(DATASET Opens)
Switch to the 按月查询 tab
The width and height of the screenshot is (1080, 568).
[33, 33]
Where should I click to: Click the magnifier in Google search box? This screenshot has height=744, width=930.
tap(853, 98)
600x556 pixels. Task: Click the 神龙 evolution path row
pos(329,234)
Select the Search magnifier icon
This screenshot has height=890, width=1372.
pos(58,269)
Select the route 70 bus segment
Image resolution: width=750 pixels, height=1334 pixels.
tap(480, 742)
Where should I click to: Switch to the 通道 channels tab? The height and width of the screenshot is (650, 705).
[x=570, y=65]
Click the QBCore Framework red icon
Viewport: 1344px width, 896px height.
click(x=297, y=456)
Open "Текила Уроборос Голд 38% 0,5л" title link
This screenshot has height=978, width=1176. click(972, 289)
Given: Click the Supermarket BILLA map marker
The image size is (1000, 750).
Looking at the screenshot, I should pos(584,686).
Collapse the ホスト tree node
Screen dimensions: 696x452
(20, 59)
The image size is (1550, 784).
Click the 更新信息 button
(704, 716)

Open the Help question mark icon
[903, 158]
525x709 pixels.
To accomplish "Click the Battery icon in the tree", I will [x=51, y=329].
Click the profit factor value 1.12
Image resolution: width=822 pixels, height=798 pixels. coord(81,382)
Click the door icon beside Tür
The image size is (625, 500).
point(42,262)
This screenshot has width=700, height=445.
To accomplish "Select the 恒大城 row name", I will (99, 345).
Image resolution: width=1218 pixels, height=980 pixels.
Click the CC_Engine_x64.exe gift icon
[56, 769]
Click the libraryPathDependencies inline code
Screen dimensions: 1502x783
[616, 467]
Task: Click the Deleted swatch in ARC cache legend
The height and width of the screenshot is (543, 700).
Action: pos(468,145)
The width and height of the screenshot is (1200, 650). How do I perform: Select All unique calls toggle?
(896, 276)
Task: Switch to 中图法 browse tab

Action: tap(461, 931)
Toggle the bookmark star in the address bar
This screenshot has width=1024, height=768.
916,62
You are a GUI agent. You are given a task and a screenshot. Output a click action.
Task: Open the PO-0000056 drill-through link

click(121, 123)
(DATASET Closes)
EXERCISE BRIEF
Give the data again, unchanged in every line.

SOLUTION
Switch to the 按月查询 tab
The width and height of the screenshot is (1080, 568).
[33, 33]
Where should I click to: Click the magnifier in Google search box? This screenshot has height=744, width=930.
tap(853, 98)
600x556 pixels. Task: Click the 神龙 evolution path row
pos(329,234)
Select the Search magnifier icon
This screenshot has height=890, width=1372.
pos(58,269)
Select the route 70 bus segment
Image resolution: width=750 pixels, height=1334 pixels.
tap(480, 742)
Where should I click to: Switch to the 通道 channels tab? The height and width of the screenshot is (650, 705).
[x=570, y=65]
Click the QBCore Framework red icon
Viewport: 1344px width, 896px height.
click(x=297, y=456)
Open "Текила Уроборос Голд 38% 0,5л" title link
This screenshot has height=978, width=1176. click(972, 289)
Given: Click the Supermarket BILLA map marker
The image size is (1000, 750).
Looking at the screenshot, I should pos(584,686).
Collapse the ホスト tree node
Screen dimensions: 696x452
(20, 59)
The image size is (1550, 784).
Click the 更新信息 button
(704, 716)

Open the Help question mark icon
[903, 158]
525x709 pixels.
To accomplish "Click the Battery icon in the tree", I will [x=51, y=329].
Click the profit factor value 1.12
Image resolution: width=822 pixels, height=798 pixels. coord(81,382)
Click the door icon beside Tür
The image size is (625, 500).
point(42,262)
This screenshot has width=700, height=445.
To accomplish "Select the 恒大城 row name", I will (99, 345).
Image resolution: width=1218 pixels, height=980 pixels.
Click the CC_Engine_x64.exe gift icon
[56, 769]
Click the libraryPathDependencies inline code
Screen dimensions: 1502x783
[616, 467]
Task: Click the Deleted swatch in ARC cache legend
The height and width of the screenshot is (543, 700).
Action: pos(468,145)
The width and height of the screenshot is (1200, 650). How do I perform: Select All unique calls toggle?
(896, 276)
Task: Switch to 中图法 browse tab

Action: tap(461, 931)
Toggle the bookmark star in the address bar
This screenshot has width=1024, height=768.
916,62
You are a GUI agent. You are given a task and a screenshot. Output a click action.
Task: Open the PO-0000056 drill-through link

click(121, 123)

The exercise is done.